Als letztlich beide Arme draussen waren, war die Freude und Erleichterung unter uns mit Händen greifbar.

Mit den beiden Leitradarmen waren nun auch die letzten beiden Teile entfernt, die einem Sandstrahlen der Wanne im Weg standen. Mit 6 Ausnahmen: Die beiden Reduktionsgetriebe / Vorgelege und die 4 Laufradarme mit Stossdämpferhebeln waren noch am Platz.

Bezüglich der Vorgelege gab es zwei Meinungen. Die eine Gruppe wollte sie abnehmen und das Innere prüfen, bevor die Ketten wieder aufgezogen wurden. Da die Reduktionsgetriebe bekannte Schwachstellen des Tigers waren, wäre dieses Vorgehen durchaus sinnvoll.

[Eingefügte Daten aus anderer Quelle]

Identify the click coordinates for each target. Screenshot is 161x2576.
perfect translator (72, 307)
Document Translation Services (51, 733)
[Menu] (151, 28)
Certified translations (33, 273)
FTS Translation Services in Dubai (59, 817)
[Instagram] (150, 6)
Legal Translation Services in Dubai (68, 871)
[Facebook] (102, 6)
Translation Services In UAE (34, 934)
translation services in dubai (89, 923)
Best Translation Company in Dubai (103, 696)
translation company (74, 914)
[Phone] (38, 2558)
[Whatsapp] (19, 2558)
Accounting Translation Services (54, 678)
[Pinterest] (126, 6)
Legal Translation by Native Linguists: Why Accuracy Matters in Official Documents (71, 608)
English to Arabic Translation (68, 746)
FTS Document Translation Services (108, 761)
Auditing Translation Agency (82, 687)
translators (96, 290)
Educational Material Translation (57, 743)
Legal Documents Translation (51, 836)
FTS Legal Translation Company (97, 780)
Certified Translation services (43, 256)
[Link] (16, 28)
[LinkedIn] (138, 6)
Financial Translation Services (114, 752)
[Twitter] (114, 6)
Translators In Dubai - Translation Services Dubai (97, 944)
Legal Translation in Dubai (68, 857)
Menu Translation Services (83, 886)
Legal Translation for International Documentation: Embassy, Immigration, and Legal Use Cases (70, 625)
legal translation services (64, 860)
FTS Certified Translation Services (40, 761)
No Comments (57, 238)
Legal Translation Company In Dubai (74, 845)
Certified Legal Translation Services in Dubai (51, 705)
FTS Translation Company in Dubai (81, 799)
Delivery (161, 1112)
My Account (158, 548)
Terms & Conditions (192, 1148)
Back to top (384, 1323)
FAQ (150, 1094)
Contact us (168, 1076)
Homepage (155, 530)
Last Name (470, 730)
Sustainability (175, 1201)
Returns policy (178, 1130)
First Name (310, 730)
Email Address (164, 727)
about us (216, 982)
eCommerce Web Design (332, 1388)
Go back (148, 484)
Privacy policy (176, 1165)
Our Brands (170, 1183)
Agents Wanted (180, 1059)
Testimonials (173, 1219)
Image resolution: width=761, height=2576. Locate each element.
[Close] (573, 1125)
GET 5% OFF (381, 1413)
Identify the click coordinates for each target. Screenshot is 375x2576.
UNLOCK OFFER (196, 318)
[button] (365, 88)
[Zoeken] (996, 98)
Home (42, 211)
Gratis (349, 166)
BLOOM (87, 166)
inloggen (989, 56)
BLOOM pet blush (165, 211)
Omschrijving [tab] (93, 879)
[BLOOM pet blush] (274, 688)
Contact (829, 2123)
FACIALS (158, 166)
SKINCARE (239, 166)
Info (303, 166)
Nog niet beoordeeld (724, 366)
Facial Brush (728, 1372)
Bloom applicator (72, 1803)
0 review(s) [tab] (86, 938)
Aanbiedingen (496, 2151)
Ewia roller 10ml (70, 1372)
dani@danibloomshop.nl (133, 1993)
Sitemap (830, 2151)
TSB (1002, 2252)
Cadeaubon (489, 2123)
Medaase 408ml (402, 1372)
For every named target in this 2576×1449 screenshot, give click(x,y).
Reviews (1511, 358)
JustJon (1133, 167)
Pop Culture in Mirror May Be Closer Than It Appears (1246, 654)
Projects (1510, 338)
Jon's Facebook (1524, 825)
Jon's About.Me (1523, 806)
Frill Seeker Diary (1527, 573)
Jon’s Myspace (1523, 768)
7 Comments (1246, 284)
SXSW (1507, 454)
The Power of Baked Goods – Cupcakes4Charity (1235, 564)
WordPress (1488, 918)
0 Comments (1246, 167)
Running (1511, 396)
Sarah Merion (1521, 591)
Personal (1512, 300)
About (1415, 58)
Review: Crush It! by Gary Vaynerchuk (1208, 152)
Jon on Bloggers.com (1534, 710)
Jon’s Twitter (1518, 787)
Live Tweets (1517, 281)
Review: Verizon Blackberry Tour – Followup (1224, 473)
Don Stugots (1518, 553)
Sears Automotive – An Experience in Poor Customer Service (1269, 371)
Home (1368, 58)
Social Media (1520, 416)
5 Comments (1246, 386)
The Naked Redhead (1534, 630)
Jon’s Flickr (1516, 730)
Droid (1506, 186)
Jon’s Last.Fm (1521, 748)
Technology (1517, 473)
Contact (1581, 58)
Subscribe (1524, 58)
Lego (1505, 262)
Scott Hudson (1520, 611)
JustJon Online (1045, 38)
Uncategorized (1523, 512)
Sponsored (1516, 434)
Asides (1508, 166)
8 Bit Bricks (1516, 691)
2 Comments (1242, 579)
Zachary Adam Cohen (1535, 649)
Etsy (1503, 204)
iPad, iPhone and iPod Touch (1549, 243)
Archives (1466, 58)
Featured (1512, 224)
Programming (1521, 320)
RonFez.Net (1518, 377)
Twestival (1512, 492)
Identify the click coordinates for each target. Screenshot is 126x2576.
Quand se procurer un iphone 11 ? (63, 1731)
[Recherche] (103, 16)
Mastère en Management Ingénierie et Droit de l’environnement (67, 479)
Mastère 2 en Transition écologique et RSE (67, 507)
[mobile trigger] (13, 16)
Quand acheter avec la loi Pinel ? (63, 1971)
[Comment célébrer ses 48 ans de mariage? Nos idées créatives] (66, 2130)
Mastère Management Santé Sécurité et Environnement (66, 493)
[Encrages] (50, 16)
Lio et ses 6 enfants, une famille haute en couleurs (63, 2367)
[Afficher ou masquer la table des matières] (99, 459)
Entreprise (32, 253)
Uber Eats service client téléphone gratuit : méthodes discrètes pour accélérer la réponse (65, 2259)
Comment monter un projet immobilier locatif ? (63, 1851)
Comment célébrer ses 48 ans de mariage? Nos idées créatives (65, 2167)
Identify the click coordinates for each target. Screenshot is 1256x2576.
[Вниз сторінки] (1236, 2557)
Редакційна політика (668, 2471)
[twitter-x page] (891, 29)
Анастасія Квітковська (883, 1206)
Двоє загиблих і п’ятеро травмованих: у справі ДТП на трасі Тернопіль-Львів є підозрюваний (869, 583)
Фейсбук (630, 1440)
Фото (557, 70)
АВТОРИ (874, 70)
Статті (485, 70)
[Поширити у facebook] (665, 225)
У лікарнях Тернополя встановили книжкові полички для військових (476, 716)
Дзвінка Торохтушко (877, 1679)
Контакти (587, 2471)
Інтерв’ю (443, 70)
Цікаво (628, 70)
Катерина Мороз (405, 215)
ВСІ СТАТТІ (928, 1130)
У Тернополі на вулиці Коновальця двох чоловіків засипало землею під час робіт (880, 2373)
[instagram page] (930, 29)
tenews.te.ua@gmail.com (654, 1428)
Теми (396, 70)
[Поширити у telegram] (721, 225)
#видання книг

Auf der anderen Seite war der Panzer kaum gelaufen, wie der gesamte Zustand nahelegt. Wir haben das Öl abgelassen und das Innere mit einem Endoskop soweit es ging untersucht. Es konnte kein Hinweis auf Verschleiss oder Schäden gefunden werden. Da die Getriebe kein Öl verloren, aber einige der Haltebolzen schon sehr stark korrodiert waren und sich nur unter Mühen entfernen lassen würden, haben wir beschlossen, die Getriebe dranzulassen.

 

Die Überwurfmuttern der Stossdämpferhebel an den 4 Radarmen konnten auch nicht gelöst werden. Jedoch nahmen wir an, dass die ordnungsgemässe Bewegung bei später wieder montiertem Rad trotzdem gewährleistet sein sollte.

Unmittelbar danach trafen wir die Vorbereitung zum Sandstrahlen der Wanne.

 

Zuerst wurden alle Radlager mit je zwei Kunststoffscheiben abgedeckt und die Gewinde der verbliebenden Radarme mit Panzerband geschützt. Ausserdem wurden Kunststoffabdeckungen für die Treibradflansche aussen und die Getriebeflansche innen in der Wanne angefertigt. Zuletzt wurde die Wanne von den Holzblöcken auf einen Schwerlasttransportwagen gehoben.

 

 

 

 

 

 

 

 

 

 

 

 

 

 

 

 

 

 

 

 

 

 

 

 

 

 

 

 

 

 

 

Bei strahlendem Sonnenschein wurden dann innerhalb von 4 Tagen die gesamte Wanne und alle Räder sandgestrahlt. Die Arbeit besorgte ein 2-Mann-Team einer externen Firma.

 

 

 

 

 

 

 

 

 

 

 

 

 

 

 

 

 

 

 

 

 

 

 

 

 

 

 

 

 

 

 

Insgesamt wurden ca. 30 Säcke Strahlgut verbraucht, wovon der grösste Teil später natürlich mit Eimern wieder aus der Wanne herausgetragen werden musste. Besenrein wurde die Wanne und die Räder dann mit Rostschutzfarbe grundiert.

Am letzten schönen Samstag im Oktober wurde schliesslich die untere Hälfte der Panzerwanne und

alle Räder mit beigem Tarngrund gespritzt.